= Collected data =
········

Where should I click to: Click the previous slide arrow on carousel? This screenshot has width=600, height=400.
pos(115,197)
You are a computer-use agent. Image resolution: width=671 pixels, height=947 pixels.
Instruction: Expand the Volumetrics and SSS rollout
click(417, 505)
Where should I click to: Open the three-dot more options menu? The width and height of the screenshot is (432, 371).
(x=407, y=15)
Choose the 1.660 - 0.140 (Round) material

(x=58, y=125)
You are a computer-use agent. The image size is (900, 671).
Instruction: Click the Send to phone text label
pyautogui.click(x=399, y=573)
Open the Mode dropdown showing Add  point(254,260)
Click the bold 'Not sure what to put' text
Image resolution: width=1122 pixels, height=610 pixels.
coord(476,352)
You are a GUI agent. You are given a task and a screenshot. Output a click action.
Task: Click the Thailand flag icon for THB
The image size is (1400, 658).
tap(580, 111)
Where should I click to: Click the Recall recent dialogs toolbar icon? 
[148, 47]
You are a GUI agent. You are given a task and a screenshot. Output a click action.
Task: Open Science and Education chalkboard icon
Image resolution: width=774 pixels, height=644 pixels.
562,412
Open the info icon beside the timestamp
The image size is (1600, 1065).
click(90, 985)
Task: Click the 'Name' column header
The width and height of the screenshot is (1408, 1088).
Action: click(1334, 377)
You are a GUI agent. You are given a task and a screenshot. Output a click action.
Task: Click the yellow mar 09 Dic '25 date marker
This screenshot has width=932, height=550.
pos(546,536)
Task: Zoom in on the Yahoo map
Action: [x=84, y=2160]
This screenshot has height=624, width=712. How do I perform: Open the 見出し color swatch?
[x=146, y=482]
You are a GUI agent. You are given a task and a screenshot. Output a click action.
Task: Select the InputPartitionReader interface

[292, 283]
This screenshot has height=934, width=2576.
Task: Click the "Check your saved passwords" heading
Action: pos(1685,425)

········

Transcribe the records above exactly, beginning at the line that contains "Open the Mode" and ending with the line that contains "Task: Open Science", both included, and nothing else.

= RESULT OF THIS EXERCISE =
Open the Mode dropdown showing Add  point(254,260)
Click the bold 'Not sure what to put' text
Image resolution: width=1122 pixels, height=610 pixels.
coord(476,352)
You are a GUI agent. You are given a task and a screenshot. Output a click action.
Task: Click the Thailand flag icon for THB
The image size is (1400, 658).
tap(580, 111)
Where should I click to: Click the Recall recent dialogs toolbar icon? 
[148, 47]
You are a GUI agent. You are given a task and a screenshot. Output a click action.
Task: Open Science and Education chalkboard icon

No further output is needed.